» Work item
Working from the entries below, give again each line from the first through the one containing "You are a computer-use agent. Image", exactly and with nothing else.

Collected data
▬▬▬▬▬▬▬▬▬▬
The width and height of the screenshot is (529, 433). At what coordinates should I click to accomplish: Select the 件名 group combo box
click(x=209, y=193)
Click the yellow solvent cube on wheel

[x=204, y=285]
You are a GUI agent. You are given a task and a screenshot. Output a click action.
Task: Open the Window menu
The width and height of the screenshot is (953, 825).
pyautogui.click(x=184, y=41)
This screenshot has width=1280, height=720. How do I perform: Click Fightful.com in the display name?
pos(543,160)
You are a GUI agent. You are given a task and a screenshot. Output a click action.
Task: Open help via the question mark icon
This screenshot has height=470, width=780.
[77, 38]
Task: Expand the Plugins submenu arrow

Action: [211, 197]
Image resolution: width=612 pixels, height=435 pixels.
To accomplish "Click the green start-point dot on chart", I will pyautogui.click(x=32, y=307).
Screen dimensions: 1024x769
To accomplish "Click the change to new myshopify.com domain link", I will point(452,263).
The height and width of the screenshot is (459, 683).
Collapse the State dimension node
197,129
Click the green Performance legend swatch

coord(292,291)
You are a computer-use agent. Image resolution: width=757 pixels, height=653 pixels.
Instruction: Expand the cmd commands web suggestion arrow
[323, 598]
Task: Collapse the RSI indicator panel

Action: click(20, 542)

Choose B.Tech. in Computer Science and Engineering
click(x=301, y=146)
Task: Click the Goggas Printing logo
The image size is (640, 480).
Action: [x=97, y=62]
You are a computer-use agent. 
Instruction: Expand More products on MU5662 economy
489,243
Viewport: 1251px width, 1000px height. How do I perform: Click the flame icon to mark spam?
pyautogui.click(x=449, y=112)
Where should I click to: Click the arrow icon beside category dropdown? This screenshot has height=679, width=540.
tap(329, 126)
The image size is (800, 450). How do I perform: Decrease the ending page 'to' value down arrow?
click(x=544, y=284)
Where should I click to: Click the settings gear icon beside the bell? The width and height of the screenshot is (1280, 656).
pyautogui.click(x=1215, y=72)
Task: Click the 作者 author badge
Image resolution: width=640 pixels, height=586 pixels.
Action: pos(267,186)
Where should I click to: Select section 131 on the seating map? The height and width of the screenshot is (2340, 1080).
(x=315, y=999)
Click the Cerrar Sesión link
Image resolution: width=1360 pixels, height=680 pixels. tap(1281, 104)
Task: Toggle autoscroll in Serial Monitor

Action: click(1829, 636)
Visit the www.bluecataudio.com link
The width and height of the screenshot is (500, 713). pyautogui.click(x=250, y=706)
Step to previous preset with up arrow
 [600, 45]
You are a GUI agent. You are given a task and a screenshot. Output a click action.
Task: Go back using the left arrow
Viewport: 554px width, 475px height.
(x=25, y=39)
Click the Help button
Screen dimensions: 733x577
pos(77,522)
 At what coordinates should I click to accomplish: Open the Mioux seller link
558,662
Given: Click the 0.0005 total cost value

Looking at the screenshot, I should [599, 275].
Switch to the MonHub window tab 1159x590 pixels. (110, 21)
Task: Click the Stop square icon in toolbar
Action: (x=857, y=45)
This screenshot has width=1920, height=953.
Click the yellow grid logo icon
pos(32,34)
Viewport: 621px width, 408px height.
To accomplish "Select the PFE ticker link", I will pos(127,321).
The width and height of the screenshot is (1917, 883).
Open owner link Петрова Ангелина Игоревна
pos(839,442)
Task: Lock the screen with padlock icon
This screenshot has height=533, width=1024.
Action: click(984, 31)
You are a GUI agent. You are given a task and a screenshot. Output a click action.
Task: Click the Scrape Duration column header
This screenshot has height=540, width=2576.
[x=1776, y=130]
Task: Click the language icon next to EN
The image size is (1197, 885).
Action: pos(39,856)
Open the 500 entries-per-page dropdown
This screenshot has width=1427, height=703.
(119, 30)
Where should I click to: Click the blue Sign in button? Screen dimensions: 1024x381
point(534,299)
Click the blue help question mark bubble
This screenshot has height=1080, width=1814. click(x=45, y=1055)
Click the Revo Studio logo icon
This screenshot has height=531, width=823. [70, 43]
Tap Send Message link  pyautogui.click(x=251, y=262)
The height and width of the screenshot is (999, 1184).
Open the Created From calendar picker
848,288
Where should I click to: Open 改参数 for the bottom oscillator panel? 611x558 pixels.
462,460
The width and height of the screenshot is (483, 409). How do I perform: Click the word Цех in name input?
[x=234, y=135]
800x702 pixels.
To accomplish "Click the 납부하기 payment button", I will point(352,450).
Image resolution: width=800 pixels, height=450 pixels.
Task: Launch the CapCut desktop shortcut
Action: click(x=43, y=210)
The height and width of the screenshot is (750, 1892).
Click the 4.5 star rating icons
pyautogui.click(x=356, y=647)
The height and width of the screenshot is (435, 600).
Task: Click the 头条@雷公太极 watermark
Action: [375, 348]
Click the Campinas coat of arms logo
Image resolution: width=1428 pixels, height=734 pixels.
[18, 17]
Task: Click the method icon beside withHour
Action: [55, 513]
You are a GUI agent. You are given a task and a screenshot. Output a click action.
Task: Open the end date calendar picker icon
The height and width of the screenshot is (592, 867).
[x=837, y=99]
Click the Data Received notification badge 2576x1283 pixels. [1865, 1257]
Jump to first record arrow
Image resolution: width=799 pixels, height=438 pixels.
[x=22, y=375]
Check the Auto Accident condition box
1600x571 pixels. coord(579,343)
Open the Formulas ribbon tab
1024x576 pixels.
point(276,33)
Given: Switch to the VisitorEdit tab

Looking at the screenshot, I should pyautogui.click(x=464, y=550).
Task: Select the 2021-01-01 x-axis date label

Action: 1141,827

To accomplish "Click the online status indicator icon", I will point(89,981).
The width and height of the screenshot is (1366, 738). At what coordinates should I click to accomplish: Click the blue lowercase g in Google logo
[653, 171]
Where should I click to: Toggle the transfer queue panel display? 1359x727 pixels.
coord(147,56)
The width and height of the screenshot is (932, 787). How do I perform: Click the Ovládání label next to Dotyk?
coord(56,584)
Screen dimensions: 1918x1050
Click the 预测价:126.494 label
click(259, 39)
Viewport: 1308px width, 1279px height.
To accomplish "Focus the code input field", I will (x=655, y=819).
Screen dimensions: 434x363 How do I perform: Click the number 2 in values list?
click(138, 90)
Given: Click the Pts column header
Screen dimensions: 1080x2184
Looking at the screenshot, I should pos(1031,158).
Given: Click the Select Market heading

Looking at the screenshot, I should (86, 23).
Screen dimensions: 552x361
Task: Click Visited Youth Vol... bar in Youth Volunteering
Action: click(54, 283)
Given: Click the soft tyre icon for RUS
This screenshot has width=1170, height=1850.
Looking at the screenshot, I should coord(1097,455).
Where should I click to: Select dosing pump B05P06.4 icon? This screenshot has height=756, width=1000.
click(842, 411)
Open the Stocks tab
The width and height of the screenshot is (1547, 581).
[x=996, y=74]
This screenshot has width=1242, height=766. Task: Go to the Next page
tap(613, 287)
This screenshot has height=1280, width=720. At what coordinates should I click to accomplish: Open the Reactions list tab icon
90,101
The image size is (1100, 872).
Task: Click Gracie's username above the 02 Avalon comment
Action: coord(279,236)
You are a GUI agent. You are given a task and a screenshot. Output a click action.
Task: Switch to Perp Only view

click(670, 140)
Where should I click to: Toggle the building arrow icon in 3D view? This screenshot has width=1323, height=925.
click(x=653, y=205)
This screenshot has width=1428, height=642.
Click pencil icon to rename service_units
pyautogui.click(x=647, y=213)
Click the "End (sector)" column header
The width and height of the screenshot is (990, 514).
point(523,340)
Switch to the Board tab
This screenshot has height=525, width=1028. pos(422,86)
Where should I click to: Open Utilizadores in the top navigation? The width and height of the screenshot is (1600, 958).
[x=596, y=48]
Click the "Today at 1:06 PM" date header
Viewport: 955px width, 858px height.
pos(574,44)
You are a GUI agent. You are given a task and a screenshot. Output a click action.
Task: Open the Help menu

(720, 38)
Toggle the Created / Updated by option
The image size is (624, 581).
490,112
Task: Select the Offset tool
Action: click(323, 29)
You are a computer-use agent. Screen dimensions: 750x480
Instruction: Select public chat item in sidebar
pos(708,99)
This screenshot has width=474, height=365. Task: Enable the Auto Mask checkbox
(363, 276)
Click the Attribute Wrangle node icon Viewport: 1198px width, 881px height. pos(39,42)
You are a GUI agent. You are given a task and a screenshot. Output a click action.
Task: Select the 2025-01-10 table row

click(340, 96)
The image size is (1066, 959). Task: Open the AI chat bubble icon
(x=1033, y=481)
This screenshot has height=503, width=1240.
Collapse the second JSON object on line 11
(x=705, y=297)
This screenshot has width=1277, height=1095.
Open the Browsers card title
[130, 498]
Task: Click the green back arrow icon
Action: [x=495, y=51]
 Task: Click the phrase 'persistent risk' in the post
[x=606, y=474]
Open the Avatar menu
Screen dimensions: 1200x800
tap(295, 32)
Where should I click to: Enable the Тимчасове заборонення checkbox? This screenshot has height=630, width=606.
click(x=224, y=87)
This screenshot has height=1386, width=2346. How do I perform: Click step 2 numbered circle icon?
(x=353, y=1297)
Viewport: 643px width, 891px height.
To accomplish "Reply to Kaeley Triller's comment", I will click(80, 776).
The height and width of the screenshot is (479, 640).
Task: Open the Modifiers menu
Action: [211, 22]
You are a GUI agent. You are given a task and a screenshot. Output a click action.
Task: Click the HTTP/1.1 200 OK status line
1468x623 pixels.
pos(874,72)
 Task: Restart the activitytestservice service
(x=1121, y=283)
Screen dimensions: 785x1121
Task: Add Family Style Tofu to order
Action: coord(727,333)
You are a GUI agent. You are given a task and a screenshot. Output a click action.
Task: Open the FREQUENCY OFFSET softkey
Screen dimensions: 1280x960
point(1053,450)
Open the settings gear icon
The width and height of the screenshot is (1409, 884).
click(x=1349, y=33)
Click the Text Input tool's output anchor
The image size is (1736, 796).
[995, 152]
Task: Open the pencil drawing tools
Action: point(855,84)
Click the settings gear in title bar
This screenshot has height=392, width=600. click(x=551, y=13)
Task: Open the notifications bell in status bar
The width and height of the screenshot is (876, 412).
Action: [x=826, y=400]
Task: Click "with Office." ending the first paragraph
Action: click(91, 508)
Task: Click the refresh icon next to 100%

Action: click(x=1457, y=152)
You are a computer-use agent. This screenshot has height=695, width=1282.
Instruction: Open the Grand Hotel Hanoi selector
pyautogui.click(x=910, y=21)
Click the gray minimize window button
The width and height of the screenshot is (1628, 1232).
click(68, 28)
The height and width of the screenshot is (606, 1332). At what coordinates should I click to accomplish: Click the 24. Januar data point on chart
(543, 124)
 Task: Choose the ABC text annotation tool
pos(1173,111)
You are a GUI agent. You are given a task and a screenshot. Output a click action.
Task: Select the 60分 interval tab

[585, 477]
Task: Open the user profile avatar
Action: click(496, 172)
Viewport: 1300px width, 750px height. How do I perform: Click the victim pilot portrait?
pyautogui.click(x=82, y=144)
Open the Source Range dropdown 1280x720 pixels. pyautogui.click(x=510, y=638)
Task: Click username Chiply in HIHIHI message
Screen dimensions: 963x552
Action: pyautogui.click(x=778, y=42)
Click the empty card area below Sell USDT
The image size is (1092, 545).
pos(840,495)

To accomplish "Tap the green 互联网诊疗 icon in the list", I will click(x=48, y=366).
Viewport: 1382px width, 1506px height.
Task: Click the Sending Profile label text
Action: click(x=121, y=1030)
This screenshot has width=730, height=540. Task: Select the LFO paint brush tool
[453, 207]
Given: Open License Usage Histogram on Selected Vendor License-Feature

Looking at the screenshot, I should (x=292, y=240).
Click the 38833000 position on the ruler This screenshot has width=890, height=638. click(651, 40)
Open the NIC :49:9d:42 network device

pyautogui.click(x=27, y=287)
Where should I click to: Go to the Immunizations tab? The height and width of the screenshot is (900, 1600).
▬▬▬▬▬▬▬▬▬▬
» Answer to this task
The width and height of the screenshot is (529, 433). At what coordinates should I click to accomplish: Select the 件名 group combo box
click(x=209, y=193)
Click the yellow solvent cube on wheel

[x=204, y=285]
You are a GUI agent. You are given a task and a screenshot. Output a click action.
Task: Open the Window menu
The width and height of the screenshot is (953, 825).
pyautogui.click(x=184, y=41)
This screenshot has width=1280, height=720. How do I perform: Click Fightful.com in the display name?
pos(543,160)
You are a GUI agent. You are given a task and a screenshot. Output a click action.
Task: Open help via the question mark icon
This screenshot has height=470, width=780.
[77, 38]
Task: Expand the Plugins submenu arrow

Action: [211, 197]
Image resolution: width=612 pixels, height=435 pixels.
To accomplish "Click the green start-point dot on chart", I will pyautogui.click(x=32, y=307).
Screen dimensions: 1024x769
To accomplish "Click the change to new myshopify.com domain link", I will point(452,263).
The height and width of the screenshot is (459, 683).
Collapse the State dimension node
197,129
Click the green Performance legend swatch

coord(292,291)
You are a computer-use agent. Image resolution: width=757 pixels, height=653 pixels.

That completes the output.